Heureusement pour Molière, Louis XIV se rangea au nombre de ses défenseurs, et comme compensation des insultes de la critique, Boileau lui adressa pour étrennes le 1er janvier 1663, des stances où se trouvent ces vers :

En vain mille jaloux esprits,
Molière, osent avec mépris
Censurer un si bel ouvrage ;
Ta charmante naïveté
S’en va pour jamais d’âge en âge
Enjouer la postérité.

Ceux même qui attaquaient la nouvelle comédie avec le plus d’acharnement, lui donnaient à côté du blâme les plus pompeux éloges, témoin ce passage où de Visé, l’un des critiques les plus ardents, après avoir dit « qu’on ne vit jamais tant de méchantes choses ensemble, » ajoute : « Mais il y en a de si naturelles, qu’il semble que la nature ait elle-même travaillé à les faire : il y a des endroits qui sont inimitables, et qui sont si bien exprimés, que je manque de termes assez forts et assez significatifs pour les bien faire concevoir.
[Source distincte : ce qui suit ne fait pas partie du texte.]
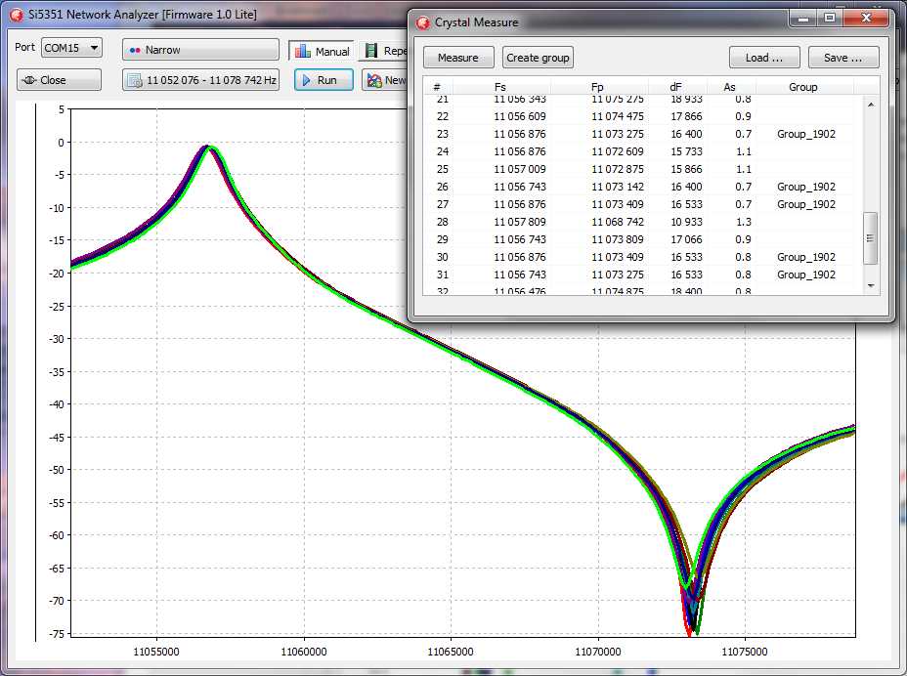Click the Create group button
The image size is (907, 676).
click(538, 58)
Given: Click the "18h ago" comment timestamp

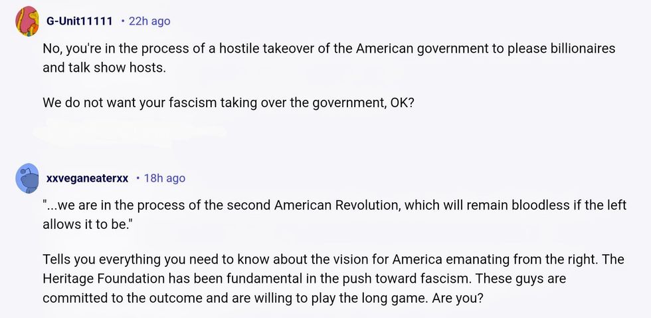Looking at the screenshot, I should point(165,178).
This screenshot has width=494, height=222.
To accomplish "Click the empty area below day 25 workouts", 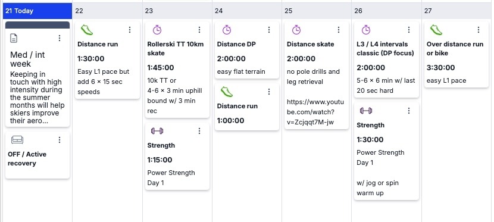I will (317, 176).
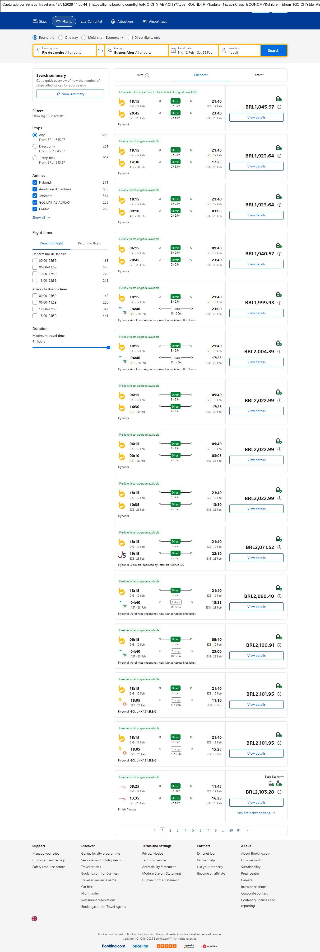Open Attractions from the top navigation
320x952 pixels.
tap(122, 21)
Il n’y a personne au monde qui les pût si bien exprimer, à moins qu’il n’eût son génie, quand il seroit un siècle à les tourner. Ce sont des portraits de la nature qui peuvent passer pour des originaux : il semble qu’elle y parle elle-même ; et ces endroits ne se rencontrent pas seulement dans ce que dit Agnès, mais dans tous les rôles de la pièce. »

Les avis, on le voit, au moment même de l’apparition de l’École des Femmes, furent très-partagés ; et depuis Molière jusqu’à nos jours, ou retrouve la même divergence entre les diverses opinions des critiques. Fénelon, Jean-Jacques Rousseau et Geoffroy, entre autres, se sont montrés fort sévères.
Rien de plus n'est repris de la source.